README.md

metabayes: R Package for specifying Bayesian models (JAGS, Stan) directly as R code rather than as embedded strings

Build Status

Matthew Kay, University of Washington mjskay@uw.edu

metabayes aims to integrate Bayesian model specification more easily into R by allowing models for the JAGS and Stan languages to be specified as bare R code rather than as character strings. Metabayes models (dubbed Metajags and Metastan) look very similar to the languages they compile to (JAGS and Stan respectively).

This approach has the advantage that syntax checking in R editors helps prevent simple errors without having to attempt to compile the model with JAGS, decreasing turnaround time when iterating on models.

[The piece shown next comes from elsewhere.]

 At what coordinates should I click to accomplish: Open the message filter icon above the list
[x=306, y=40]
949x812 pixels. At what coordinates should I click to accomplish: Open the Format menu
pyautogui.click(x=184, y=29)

Examples and documentation for both metajags and metastan are below.

Installation

metabayes is still somewhat experimental and the API and specification is subject to change at any time as I iterate on it, thus I have not submitted it to CRAN yet. You can install the latest development version from GitHub with these R commands:

install.packages("devtools")
devtools::install_github("mjskay/metabayes")

Metajags: JAGS models specified as R code.

Due to the similarity in syntax between JAGS and R, most JAGS models can be specified in Metajags with no changes, with the exception of truncation (see differences, below).

Example

Consider the following typical approach (without Metajags) for JAGS model specification for a simple linear regression, which uses a character string to specify the model:

library(runjags)

model_string = "
    model {
        #core model
        for (i in 1:n) {
            mu[i] <- b[1] + b[2]*x[i]
            y[i] ~ dnorm(mu[i], tau)
        }

        #priors
        b[1] ~ dnorm(0, 10)
        b[2] ~ dnorm(0, 10)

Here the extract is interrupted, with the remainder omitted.